I want my ModelBuilder
class to feed a self._classifier = MultinomialNB()
with the content of some webpages I scraped. The documents are many and pretty big, so I can't load the whole set to memory. I'm reading them file by file. Here's the relevant portion of code:
X = []
y = []
# loop over all files in my docs folder and for each file:
X.append(self._vectorize_text(file.read()))
y.append(category['label'])
# end of the loop
X_train, X_test, y_train, y_test = train_test_split(X, y, test_size=0.3, random_state=42)
self._classifier.fit(X_train, y_train)
# ...
Text pre-processing and vectorization functions:
def _vectorize_text(self, text):
preprocessed_content = preprocess_text(text)
tfidf_vector = self._vectorizer.fit_transform([preprocessed_content])
return tfidf_vector.toarray()
def preprocess_text(text):
words = word_tokenize(text)
words = [word.lower() for word in words if word.isalnum() and word.lower() not in stopwords.words('english')]

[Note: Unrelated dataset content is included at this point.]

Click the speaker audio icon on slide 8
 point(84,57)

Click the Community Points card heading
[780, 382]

cleaned_text = ' '.join(words)
return cleaned_text
I get an error at classifier.fit
when I start training my model:
ValueError: setting an array element with a sequence. The requested array has an inhomogeneous shape after 2 dimensions. The detected shape was (121, 1) + inhomogeneous part.
How can I resolve this?
You're going to have two problems doing this:
Vocabulary. Suppose that in document #2, you have the word "eggs." In document #1, the word "eggs" does not appear. In order for the vector for #1 and the vector for #2 to have the same meaning, the vectorizer for step #1 needs to know to leave an empty column for the word "eggs."
The immediate symptom you see is that the vectors end up having different lengths, and NumPy cannot represent jagged arrays. If you tried to solve this by padding all arrays to the same length, you would have the problem that counts representing the same word are assigned to different columns.

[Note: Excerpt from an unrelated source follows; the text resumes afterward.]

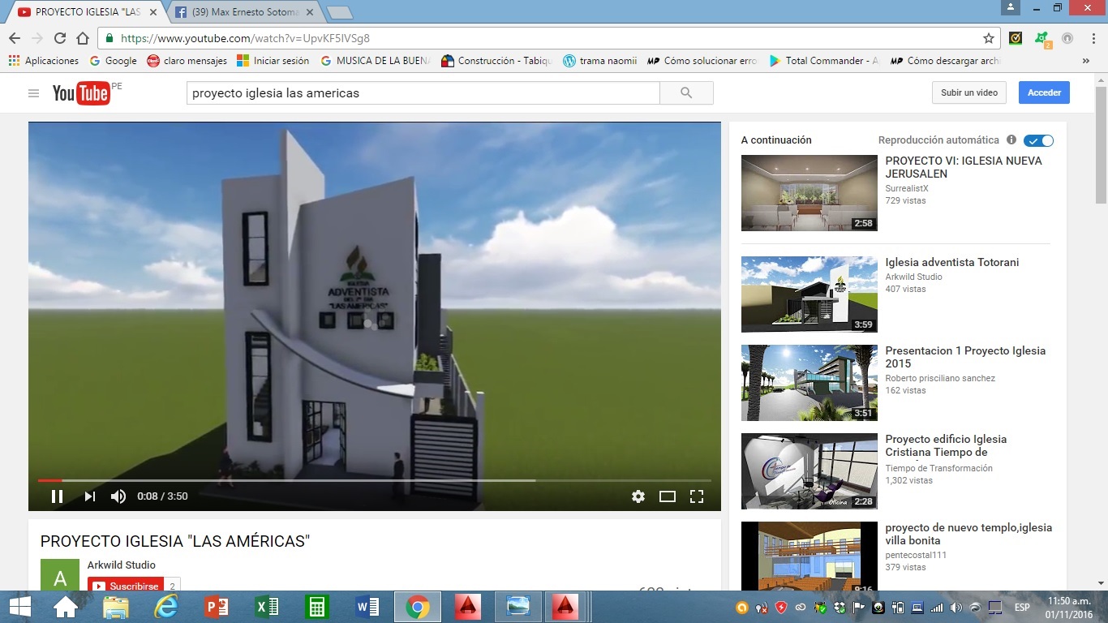Screen dimensions: 1108x623
Task: Click the Subir un video button
Action: (968, 92)
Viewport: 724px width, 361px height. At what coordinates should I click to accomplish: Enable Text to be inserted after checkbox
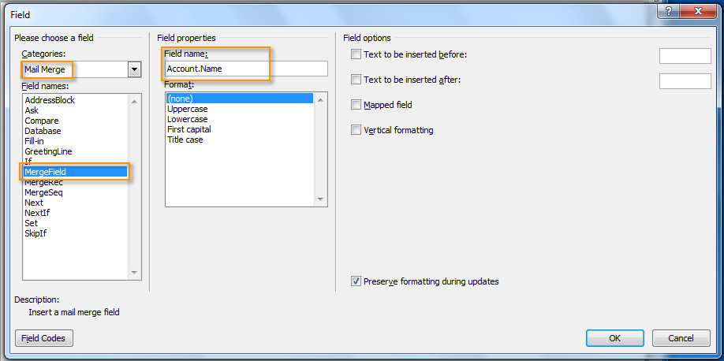[x=356, y=80]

One approach to solving this is to run a CountVectorizer over your dataset, keeping the vocabulary from each document, but throwing away the vector. Then, you use TF-IDF with a fixed vocabulary representing all words that appear in your dataset.

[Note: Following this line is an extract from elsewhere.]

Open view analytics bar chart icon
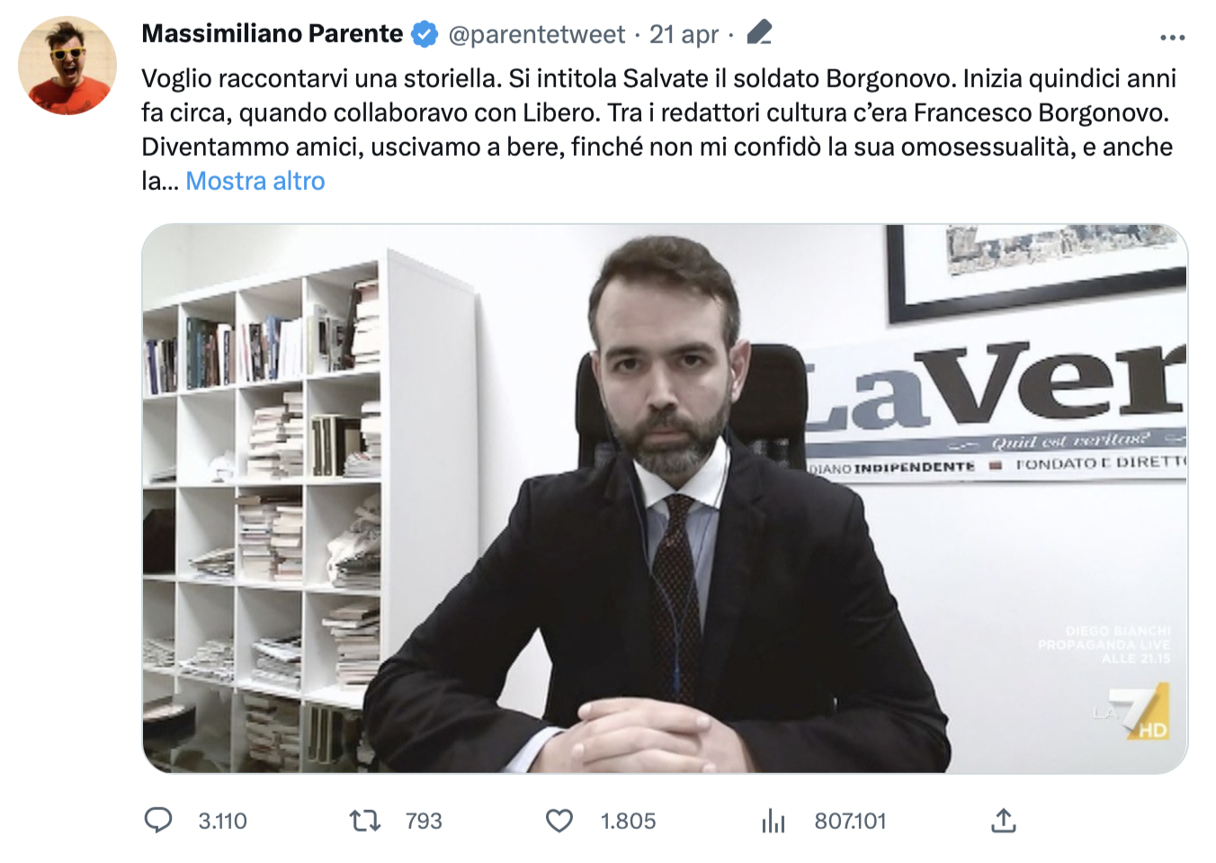 coord(773,820)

This answer describes how to do this.
Inverse Document Frequency. TF-IDF is term frequency, within one document, multiplied by inverse document frequency for that term, within all documents.
If you fit this one document at a time, you're essentially setting the IDF term to 1.
In order to compute IDF, it must have either all documents, or at least a count of how many documents have each term in the vocabulary.
This answer has a library which can deal with this problem; I haven't personally tried it.